Я стал постепенно понимать, что от неё я ничего не добьюсь и мне пора уходить. Но в этот момент к нашей беседе присоединилась младшая женщина экскурсовод. Она мне рассказала, что слышала от многих о моём отце и я не первый кто задаёт подобные вопросы и именно об этой конторе. Но от этого объяснения мне не стало легче, ситуация не прояснялась.

– Ответьте пожалуйста, у меня дома есть фотографии отца с производственной тематикой, можно ли каким то образом их Вам передать, чтобы исправить эту я надеюсь не умышленную оплошность? – обратился я вновь к деректрисе.

– Я не уполномочена это делать самостоятельно, но нас недавно передали на баланс НГДУ «Лениногорскнефть» и за экспозицию сейчас отвечают они. Можете обратиться к ним. Это всё, что я могу Вам посоветовать. – Ответила она, делая попытку хоть какой то помощи.

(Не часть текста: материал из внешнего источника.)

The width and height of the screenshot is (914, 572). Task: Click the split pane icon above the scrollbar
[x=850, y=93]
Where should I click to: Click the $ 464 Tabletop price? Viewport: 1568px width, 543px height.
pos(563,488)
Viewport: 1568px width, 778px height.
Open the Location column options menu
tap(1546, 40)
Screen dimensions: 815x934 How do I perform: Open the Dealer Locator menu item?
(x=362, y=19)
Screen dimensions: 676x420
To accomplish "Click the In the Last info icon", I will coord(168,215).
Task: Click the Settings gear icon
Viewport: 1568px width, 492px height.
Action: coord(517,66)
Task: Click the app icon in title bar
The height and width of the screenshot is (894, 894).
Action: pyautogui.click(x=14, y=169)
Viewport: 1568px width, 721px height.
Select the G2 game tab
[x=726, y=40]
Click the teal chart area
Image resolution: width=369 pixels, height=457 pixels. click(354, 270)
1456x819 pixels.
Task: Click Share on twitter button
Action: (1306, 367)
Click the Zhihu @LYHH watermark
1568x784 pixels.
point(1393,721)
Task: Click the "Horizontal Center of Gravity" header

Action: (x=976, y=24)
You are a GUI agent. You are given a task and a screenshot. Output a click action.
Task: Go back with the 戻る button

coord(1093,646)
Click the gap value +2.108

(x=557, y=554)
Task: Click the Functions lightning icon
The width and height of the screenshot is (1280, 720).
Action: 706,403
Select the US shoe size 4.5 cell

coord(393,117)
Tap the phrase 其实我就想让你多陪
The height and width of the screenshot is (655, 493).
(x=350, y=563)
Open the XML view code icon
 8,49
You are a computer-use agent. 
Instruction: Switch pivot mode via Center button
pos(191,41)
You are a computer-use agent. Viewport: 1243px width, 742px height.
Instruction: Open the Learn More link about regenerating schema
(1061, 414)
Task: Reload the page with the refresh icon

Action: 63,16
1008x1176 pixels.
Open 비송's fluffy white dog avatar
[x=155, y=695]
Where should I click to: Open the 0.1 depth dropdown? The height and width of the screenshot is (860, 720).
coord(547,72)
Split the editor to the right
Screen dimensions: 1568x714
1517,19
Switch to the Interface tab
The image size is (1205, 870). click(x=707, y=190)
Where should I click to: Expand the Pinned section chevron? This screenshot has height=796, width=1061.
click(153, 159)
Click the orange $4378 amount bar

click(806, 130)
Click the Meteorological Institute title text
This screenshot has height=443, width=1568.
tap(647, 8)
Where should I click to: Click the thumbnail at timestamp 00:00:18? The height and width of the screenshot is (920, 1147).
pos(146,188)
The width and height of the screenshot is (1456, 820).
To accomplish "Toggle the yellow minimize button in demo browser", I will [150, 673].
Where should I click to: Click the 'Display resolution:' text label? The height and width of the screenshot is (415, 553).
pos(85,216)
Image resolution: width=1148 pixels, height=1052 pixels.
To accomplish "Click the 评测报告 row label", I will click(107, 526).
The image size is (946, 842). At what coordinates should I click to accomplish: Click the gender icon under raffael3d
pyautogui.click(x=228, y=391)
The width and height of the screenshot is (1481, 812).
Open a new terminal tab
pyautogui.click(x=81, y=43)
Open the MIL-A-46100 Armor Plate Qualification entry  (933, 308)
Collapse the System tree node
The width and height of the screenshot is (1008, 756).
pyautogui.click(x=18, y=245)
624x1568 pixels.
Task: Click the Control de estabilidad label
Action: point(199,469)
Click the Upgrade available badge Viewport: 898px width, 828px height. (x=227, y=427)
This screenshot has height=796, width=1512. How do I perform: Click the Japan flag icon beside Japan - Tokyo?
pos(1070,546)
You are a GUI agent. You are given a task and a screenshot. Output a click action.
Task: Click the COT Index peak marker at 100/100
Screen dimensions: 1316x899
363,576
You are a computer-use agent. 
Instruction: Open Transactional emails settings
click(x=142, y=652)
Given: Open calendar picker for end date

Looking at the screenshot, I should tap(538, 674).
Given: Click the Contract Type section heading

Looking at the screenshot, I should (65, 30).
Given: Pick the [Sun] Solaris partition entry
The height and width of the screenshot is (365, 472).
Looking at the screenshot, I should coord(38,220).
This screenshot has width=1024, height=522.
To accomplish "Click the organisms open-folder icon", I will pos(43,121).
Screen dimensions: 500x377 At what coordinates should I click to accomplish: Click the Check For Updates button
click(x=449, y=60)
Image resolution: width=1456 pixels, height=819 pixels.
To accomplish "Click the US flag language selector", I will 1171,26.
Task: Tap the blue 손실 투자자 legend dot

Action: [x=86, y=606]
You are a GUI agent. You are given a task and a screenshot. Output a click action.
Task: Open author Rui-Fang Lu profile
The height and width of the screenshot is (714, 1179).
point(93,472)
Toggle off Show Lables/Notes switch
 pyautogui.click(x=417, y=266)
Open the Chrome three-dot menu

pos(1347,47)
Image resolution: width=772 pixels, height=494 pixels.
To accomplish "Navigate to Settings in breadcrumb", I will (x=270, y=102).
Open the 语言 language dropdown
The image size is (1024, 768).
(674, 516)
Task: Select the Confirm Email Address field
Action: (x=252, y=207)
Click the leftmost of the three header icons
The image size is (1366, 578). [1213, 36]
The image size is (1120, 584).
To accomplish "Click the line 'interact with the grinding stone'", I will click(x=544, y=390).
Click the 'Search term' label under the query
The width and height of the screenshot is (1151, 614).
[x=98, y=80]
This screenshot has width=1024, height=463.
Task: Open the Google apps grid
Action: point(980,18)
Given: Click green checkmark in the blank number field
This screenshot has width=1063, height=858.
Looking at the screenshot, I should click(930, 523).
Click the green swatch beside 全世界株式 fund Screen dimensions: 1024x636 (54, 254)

Более менее удовлетворившись её ответом и записав все возможные контактные номера телефонов, на последок, я предложил им вместе вернуться в зал, посвящённый бурению скважин чтобы посмотреть свободные места на стенах. Но таковых не было, кроме узкой полоски над стелажами с буровыми долотами. Чтож, и это место сойдёт, лищь бы разрешили, подумал я про себя. Я снял на фотоаппарат это место и попросил их его запомнить, чтобы потом дважды не обсуждать. Там можно было разместить до 15 партретных снимков размером 20 на 30 сантиметров. Прощаясь с ними я почувствовал, что в их лице получил тогда скорее всего союзников, а не без участных наблюдателей. Так закончилось моё первое посещение «Музея нефти» в моём родном Лениногорске.

Вернувшись в гостиницу, я ещё раз стал переваривать в своей голове события того дня, те ощущения вычеркнутости из жизни, которые меня обуревали в стенах музея. И ещё я понял тогда одно, что человеческая память коротка, и история, даже относительно не далёкая, собственно никому не нужна. А вот таким образом она искажается, умалчивается и выглядит в лучшем случае не полной. Не сделал чиновник своевременно запись в каком-нибудь гроссбухе и всё, всё забыто. Сменилость одно поколение и всё забыто. А тем более, я уже упоминал, у местных нефтянников, к тому моменту народилось четвёртое поколение. Но в тот день я дал себе слово, что я во что бы мне это ни стало, исправлю эту умышленную человеческую оплошность, то что ошибка была рукотворной я не сомневался. К тому же, к тому моменту я уже был наслышан о многих чудесах, творившихся в этих краях.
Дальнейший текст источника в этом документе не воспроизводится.